Zur Bewertung der fluoreszierenden Eigenschaft bietet die Bundesanstalt für Materialforschung und -prüfung (BAM) jetzt zwölf Referenzmaterialien an.
(Bild: BAM)

Zur genauen Bestimmung der Fluoreszenzquantenausbeute werden gut charakterisierte Vergleichsmaterialien benötigt. Die Bundesanstalt für Materialforschung und -prüfung (BAM) hat Referenzsubstanzen für das gesamte Spektrum des sichtbaren Lichts entwickelt und zu zertifiziert. Eine Herausforderung dabei war es, die Quantenausbeute der ausgewählten Substanzen sehr exakt zu bestimmen. Laut BAM erforderte das u.a. besonders ausgefeilte Kalibrierprozeduren der verwendeten Messeinrichtungen. Es liegen nun zwölf zertifizierte Referenzmaterialien vor.

Standardisierbare Messvorschriften für die internationale Normung

Jetzt startet die BAM ein Verbundprojekt, das wissenschaftliche Erkenntnisse schnell in die Normung und damit in die Anwendung bringen soll. In Kooperation mit der Schott AG, die seit mehr als 100 Jahren optische Materialien herstellt, wird die BAM verlässliche Methoden zur Ermittlung der Quantenausbeute lumineszenter Partikel entwickeln.

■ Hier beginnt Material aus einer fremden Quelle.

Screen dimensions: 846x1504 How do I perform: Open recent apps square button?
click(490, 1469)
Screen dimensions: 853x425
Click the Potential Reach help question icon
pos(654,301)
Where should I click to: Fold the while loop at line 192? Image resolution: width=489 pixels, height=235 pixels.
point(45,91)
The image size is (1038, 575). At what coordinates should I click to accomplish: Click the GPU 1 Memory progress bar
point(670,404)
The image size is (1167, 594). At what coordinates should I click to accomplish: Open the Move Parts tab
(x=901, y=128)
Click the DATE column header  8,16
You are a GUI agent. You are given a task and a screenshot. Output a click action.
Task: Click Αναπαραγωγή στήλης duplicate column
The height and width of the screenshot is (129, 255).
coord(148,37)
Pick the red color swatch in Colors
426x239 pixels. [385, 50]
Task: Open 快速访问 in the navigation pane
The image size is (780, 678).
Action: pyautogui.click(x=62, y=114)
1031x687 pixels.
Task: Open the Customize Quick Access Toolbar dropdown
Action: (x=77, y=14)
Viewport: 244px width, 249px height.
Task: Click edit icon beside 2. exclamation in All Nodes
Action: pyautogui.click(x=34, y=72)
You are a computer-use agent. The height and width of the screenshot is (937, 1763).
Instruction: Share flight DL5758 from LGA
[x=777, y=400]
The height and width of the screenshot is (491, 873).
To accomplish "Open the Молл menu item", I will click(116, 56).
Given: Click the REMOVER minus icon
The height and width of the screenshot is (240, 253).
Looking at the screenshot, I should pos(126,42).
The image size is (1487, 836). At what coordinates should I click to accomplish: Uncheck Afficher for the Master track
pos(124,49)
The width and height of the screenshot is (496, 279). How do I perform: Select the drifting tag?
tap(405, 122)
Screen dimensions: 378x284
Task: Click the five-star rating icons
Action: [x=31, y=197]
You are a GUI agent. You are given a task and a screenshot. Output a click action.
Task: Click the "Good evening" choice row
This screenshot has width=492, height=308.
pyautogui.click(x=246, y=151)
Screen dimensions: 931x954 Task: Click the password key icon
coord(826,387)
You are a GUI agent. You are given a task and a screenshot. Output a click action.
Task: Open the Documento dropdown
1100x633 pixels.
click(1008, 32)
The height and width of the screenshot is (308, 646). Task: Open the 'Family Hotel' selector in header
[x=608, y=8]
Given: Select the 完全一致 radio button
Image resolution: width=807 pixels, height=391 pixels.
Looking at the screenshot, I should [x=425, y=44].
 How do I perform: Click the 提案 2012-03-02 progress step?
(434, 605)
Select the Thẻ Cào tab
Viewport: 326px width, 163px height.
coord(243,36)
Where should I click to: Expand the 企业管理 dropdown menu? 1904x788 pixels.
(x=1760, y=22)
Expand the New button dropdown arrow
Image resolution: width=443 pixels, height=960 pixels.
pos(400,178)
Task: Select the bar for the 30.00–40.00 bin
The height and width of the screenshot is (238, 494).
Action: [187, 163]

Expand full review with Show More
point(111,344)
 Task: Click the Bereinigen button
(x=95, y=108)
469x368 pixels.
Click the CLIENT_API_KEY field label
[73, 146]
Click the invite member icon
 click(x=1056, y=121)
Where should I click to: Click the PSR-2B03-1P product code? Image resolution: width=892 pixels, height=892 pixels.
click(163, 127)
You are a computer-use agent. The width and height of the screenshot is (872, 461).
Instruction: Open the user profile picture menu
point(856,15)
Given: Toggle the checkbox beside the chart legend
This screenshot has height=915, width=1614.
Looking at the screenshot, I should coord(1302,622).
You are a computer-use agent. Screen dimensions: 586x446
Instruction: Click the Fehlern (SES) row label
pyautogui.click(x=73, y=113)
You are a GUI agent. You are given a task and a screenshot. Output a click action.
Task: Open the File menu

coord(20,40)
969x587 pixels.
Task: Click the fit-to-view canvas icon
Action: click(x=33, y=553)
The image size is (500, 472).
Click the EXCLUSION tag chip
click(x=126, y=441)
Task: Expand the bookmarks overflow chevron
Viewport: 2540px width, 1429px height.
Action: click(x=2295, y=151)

Mit dem Verbundprojekt wollen wir eine wichtige Lücke schließen, um mittelfristig die Marktposition deutscher Unternehmen in dem Bereich zu stärken

Ute Resch-Genger, Leiterin des Projektes bei der BAM

Ausgewählt wurden dazu zunächst wirtschaftlich besonders interessante Substanzen: Neuartige Konvertermaterialien, die z.B. im Zusammenspiel von blauem Laser- und LED-Licht Autoscheinwerfen eine sehr hohe Lichtausbeute sowie gleichzeitig eine angenehme optische Wahrnehmung verleihen. Die Schott AG wird dazu lumineszente Materialien direkt aus der Anwendung zur Verfügung stellen und gemeinsam mit der BAM Messprozeduren entwickeln, die für eine industrielle Prozesskontrolle geeignet sind. Diese Messvorschriften sollen standardisierbar sein, damit sie zeitnah in die internationale Normung überführt werden können.